==== EXERCISE DATA
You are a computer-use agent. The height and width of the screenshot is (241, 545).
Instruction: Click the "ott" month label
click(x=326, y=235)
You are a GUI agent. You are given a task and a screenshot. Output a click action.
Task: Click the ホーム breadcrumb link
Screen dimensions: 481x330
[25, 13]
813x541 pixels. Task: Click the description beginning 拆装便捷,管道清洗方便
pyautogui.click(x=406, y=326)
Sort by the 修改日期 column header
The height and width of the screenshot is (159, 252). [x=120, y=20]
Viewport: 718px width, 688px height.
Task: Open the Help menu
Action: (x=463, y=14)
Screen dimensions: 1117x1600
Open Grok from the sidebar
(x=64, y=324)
========
> [WORK INSTRUCTION]:
Copy every record exactly, leaving each line intact.

> [OUTPUT FOR THIS EXERCISE]:
You are a computer-use agent. The height and width of the screenshot is (241, 545).
Instruction: Click the "ott" month label
click(x=326, y=235)
You are a GUI agent. You are given a task and a screenshot. Output a click action.
Task: Click the ホーム breadcrumb link
Screen dimensions: 481x330
[25, 13]
813x541 pixels. Task: Click the description beginning 拆装便捷,管道清洗方便
pyautogui.click(x=406, y=326)
Sort by the 修改日期 column header
The height and width of the screenshot is (159, 252). [x=120, y=20]
Viewport: 718px width, 688px height.
Task: Open the Help menu
Action: (x=463, y=14)
Screen dimensions: 1117x1600
Open Grok from the sidebar
(x=64, y=324)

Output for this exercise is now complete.